La domanda quindi è: se questa è la regola aurea, perché si scrivono così poche storie di spie nel Paese in cui da vent’anni è Presidente un ex agente del Kgb e tanti altri suoi ex colleghi occupano posizioni di grandissimo rilievo politico? Decenni di osservazione del potere non hanno generato le necessarie conoscenze? Nessuno ha sentito la necessità di raccontare una situazione così particolare?
La spy story russa più coinvolgente
A ben vedere, infatti, il romanzo di spionaggio più appassionante e drammatico lo scrisse Julyan Semyonov che, nel 1966, diede il via alla serie dedicata alla spia “bianca” Stierlitz, che lo avrebbe poi accompagnato per venticinque anni in dodici romanzi e diverse serie Tv.

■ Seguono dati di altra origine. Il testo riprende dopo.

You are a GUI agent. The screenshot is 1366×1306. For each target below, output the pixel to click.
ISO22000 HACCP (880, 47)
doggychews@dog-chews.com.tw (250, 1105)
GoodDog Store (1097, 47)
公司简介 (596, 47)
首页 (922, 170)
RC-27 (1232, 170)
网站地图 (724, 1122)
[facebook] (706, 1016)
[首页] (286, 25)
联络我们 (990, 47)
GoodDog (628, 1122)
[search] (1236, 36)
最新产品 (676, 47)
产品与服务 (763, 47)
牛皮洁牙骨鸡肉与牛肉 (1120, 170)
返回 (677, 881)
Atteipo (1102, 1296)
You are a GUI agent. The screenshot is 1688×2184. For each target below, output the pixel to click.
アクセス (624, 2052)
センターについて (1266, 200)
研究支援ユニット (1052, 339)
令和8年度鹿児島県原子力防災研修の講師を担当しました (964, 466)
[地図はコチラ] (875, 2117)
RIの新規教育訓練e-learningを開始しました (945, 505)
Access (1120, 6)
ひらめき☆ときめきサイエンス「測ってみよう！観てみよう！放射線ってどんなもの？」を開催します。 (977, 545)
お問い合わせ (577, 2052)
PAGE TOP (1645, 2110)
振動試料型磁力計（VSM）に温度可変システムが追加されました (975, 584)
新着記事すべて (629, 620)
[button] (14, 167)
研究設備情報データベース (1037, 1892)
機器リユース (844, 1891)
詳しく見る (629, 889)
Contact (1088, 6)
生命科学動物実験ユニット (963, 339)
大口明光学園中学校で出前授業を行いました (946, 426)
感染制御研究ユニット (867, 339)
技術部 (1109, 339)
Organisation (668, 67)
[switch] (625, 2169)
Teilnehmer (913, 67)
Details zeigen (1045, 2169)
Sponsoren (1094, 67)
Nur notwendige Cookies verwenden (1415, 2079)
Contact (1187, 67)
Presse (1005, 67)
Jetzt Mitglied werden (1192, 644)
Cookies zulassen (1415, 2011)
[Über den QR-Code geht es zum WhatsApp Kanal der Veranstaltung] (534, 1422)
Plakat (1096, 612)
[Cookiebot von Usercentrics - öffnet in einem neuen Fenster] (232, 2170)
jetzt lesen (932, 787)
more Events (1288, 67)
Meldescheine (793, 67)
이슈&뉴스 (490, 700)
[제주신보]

Semyonov era un grande personaggio. Era figlio di Semion Aleksandrovic Lyandres, direttore delle Izvestiya che nel 1932 era stato arrestato come complice di Bukharin, pestato a ridotto sulla sedia a rotelle. Il figlio Julyan, nel 1953, si laureò all’Istituto di Studi Orientali e divenne insegnante di pashto (la lingua più comune in Afghanistan) all’Umniversità Lomonosov di Mosca.
In un’epoca in cui il tipico giornalista russo era automaticamente considerato una spia, lui girò il mondo intervistando ex gerarchi nazisti, mafiosi, rivoluzionari africani e trafficanti di droga asiatici. Nel 1986 fondò e a lungo presiedette l’Associazione Internazionale del Romanzo Poliziesco e Politico. Nel 1989 lanciò Sovershenno sekretno (Top secret), bollettino dedicato appunto ai misteri e agli intrighi politici ed economici della Russia. Nel 1990, però, fu colpito da un ictus che lo immobilizzò a letto, fino alla morte avvenuta il 15 settembre del 1993.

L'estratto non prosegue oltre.